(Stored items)
○ ○ ○ ○ ○
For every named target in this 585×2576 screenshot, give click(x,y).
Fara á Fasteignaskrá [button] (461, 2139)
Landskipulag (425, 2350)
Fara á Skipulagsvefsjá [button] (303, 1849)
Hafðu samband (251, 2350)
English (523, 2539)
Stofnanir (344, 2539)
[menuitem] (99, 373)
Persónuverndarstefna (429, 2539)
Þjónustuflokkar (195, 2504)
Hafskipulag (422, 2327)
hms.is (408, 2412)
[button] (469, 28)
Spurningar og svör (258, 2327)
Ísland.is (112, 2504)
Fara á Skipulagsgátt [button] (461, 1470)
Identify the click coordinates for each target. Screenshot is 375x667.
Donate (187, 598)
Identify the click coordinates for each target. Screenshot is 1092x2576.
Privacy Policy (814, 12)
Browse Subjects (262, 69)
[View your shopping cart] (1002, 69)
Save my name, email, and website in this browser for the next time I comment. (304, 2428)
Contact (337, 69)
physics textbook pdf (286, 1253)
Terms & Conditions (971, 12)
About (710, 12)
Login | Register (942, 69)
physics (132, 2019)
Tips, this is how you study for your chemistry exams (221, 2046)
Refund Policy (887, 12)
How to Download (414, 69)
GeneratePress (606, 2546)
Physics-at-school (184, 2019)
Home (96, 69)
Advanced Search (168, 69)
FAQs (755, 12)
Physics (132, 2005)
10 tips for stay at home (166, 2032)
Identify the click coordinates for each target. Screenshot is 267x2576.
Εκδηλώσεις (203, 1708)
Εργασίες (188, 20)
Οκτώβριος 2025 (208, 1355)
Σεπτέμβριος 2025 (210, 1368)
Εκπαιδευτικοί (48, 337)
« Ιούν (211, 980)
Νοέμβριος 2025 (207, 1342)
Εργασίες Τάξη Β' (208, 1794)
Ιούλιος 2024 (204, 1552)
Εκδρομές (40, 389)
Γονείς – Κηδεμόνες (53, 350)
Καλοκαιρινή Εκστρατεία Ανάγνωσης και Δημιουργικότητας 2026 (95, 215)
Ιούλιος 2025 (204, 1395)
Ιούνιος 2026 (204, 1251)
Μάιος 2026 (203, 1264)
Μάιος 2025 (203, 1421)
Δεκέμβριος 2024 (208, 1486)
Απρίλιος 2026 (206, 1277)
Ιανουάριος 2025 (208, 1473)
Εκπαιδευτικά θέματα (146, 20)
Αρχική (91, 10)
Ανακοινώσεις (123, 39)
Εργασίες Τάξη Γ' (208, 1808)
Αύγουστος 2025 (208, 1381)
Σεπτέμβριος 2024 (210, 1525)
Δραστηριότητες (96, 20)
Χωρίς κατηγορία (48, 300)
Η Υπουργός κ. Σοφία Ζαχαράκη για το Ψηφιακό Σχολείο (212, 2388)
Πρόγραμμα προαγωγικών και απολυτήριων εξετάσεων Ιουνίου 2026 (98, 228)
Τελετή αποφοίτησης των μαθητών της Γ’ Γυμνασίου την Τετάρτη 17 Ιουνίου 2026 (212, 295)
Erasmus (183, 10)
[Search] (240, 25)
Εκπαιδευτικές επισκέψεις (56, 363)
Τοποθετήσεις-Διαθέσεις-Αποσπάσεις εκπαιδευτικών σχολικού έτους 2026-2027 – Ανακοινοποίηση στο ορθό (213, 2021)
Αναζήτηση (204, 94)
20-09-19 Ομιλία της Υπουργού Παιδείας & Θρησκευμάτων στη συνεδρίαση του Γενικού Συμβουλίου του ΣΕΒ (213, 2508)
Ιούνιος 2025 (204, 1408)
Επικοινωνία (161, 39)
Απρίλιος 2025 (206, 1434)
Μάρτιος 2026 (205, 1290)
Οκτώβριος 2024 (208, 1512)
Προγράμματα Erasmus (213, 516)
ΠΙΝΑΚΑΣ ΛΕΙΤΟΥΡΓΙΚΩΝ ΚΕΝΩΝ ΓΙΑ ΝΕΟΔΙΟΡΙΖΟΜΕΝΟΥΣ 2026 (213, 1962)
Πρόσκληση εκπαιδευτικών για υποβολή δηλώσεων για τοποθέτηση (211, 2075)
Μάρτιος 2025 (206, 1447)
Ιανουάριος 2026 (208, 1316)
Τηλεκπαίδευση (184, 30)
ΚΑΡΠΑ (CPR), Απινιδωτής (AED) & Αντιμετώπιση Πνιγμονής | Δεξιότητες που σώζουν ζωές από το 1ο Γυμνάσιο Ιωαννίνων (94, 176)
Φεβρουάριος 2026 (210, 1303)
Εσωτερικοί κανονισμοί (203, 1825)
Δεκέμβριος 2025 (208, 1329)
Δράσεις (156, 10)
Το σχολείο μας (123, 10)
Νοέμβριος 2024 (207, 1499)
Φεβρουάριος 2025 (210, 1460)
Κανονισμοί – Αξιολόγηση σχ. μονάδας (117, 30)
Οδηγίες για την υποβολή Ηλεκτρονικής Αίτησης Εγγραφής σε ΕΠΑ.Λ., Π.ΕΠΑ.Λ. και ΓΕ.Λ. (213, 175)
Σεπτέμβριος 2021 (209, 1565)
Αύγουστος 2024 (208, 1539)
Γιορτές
○ ○ ○ ○ ○
• [Task statement]: Look over the entries for "button", then copy every line that includes that string.

• [Written answer]:
Fara á Fasteignaskrá [button] (461, 2139)
Fara á Skipulagsvefsjá [button] (303, 1849)
[button] (469, 28)
Fara á Skipulagsgátt [button] (461, 1470)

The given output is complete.